- [MATERIAL]:
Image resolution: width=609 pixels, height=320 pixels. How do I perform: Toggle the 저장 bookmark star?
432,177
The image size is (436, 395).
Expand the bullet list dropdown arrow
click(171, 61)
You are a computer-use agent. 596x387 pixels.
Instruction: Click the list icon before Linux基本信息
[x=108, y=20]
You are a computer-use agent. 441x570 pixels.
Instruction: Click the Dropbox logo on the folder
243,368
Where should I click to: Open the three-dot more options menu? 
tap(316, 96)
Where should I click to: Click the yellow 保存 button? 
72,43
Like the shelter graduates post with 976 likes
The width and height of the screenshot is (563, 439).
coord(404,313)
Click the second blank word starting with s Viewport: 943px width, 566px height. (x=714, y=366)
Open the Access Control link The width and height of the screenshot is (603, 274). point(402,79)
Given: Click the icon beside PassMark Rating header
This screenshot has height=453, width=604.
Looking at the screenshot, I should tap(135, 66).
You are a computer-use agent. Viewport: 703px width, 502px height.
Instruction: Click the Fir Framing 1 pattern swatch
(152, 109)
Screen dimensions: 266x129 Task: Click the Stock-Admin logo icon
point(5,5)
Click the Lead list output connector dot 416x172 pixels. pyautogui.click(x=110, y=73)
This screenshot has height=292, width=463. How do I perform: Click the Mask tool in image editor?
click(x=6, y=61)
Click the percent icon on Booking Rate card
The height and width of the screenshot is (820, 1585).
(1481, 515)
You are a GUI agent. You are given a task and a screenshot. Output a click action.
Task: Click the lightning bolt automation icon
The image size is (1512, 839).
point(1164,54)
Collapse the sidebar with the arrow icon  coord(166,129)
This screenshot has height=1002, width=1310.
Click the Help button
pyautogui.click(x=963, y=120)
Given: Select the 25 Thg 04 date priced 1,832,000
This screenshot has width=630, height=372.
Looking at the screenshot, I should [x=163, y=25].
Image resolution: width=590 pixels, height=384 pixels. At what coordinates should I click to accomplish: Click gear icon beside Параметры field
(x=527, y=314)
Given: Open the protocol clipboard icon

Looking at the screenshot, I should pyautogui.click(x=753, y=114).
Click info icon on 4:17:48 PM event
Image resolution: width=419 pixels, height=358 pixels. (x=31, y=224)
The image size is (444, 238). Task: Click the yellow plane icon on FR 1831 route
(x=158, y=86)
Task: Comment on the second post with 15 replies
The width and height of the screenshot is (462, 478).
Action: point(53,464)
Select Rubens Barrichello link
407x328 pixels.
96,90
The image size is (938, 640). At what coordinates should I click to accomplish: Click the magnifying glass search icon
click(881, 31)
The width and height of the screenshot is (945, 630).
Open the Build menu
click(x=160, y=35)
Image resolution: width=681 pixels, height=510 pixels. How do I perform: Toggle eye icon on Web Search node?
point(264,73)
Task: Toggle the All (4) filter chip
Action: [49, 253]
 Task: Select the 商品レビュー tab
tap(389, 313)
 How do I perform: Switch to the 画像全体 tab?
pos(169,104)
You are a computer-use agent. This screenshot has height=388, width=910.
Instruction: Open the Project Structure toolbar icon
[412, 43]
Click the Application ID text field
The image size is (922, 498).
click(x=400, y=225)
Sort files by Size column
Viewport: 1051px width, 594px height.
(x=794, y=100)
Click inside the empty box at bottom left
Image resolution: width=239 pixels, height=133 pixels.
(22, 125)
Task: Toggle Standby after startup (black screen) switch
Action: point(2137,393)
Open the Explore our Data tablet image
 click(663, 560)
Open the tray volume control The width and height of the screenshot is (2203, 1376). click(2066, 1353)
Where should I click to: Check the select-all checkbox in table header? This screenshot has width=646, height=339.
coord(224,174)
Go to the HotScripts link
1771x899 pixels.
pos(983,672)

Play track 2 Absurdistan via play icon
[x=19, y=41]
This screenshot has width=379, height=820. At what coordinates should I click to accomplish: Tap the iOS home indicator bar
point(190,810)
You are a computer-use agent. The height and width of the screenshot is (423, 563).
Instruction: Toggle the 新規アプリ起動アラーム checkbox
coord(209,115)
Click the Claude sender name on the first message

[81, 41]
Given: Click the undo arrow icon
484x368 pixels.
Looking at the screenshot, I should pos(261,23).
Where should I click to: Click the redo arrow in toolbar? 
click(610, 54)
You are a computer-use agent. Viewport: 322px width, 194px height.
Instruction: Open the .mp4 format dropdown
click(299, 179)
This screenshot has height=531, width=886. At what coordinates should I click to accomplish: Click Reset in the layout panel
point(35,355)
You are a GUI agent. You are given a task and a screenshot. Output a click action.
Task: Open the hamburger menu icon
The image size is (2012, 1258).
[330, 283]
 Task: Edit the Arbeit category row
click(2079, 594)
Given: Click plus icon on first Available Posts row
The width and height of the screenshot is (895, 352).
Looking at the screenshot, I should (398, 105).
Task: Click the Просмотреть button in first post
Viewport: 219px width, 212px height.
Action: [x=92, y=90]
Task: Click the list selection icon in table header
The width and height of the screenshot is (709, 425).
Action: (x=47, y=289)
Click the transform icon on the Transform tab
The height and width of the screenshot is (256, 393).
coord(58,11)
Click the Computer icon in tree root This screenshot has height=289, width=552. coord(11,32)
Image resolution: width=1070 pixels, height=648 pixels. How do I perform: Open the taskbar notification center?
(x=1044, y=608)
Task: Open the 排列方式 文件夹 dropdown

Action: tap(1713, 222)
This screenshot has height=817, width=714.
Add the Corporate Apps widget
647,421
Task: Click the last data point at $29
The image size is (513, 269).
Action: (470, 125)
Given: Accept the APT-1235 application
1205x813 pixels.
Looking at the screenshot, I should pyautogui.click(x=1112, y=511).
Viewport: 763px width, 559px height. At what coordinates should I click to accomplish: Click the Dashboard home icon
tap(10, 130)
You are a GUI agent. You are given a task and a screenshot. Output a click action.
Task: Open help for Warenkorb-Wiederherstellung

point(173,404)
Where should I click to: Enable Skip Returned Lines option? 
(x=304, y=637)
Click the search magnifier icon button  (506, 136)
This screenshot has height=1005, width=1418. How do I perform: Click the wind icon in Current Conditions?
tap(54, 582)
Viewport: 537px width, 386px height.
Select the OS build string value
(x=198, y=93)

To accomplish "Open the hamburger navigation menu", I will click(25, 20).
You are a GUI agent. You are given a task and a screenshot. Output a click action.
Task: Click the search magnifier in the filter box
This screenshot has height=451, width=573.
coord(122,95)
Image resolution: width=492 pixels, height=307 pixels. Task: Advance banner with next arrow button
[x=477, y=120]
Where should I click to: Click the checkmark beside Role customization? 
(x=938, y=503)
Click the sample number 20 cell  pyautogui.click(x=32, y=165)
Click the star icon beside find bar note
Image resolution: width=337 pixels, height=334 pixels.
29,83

- [CHALLENGE]: Find each line in the entries above that contains the word "magnifier" and copy those lines out in full.

- [RESPONSE TO THIS TASK]:
Click the search magnifier icon button  (506, 136)
Task: Click the search magnifier in the filter box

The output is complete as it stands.